**Stored entries**
>>>>>

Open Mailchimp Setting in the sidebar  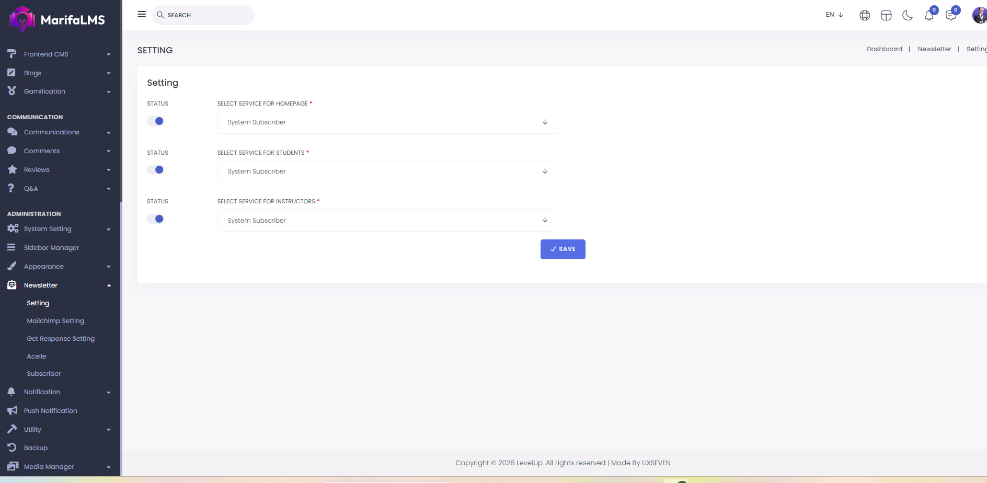(x=55, y=321)
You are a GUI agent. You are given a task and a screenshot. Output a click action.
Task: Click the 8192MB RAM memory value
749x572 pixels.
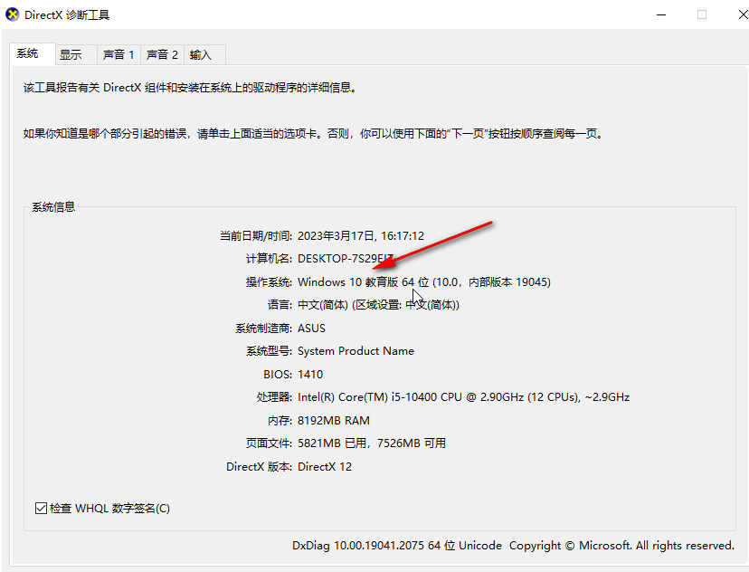[334, 420]
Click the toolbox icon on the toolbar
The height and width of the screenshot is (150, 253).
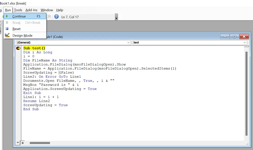(x=49, y=17)
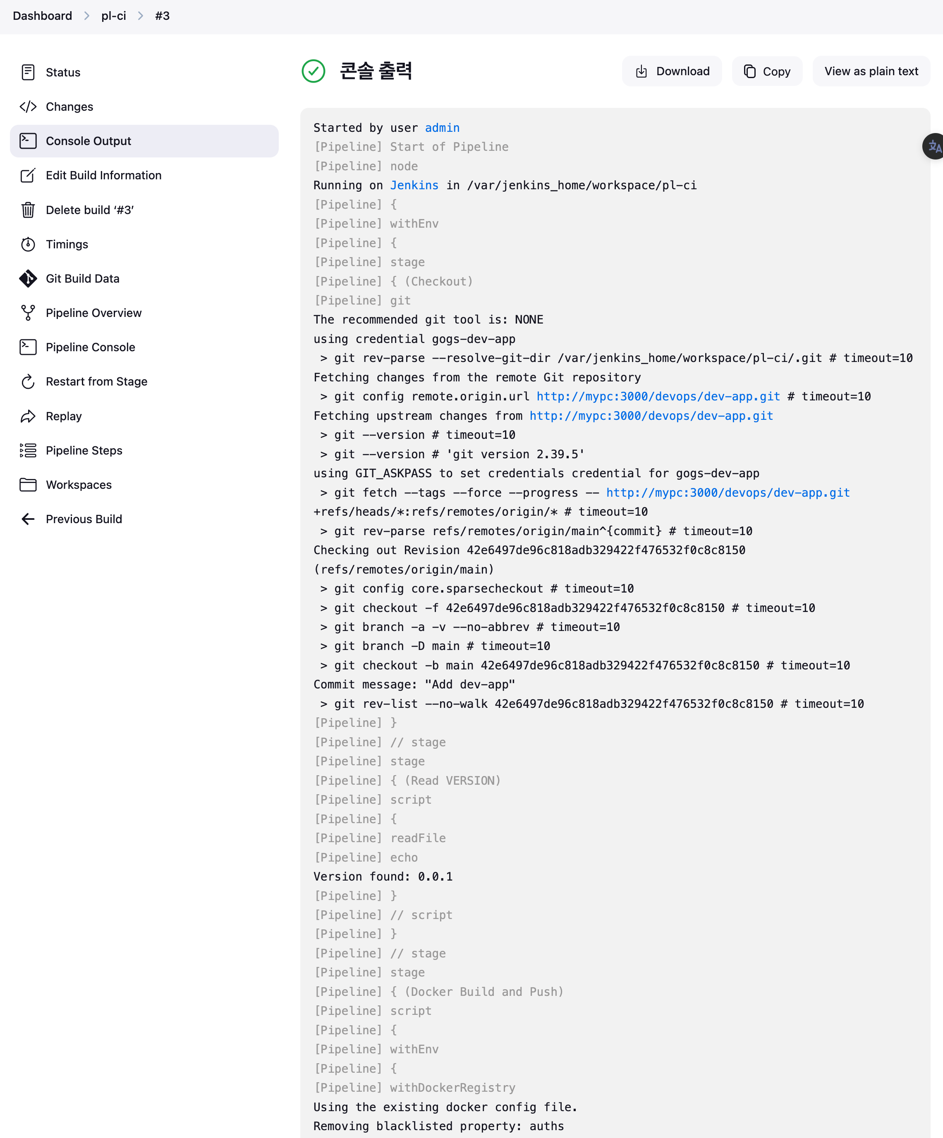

<<<<<

**TASK OBJECTIVE**
In the answer, the lines from the one containing "The height and" to the end of the records above must be written out exactly, both ends included; the pictures must not appear.

**OUTPUT OF THE TASK**
The height and width of the screenshot is (150, 253).
(x=49, y=17)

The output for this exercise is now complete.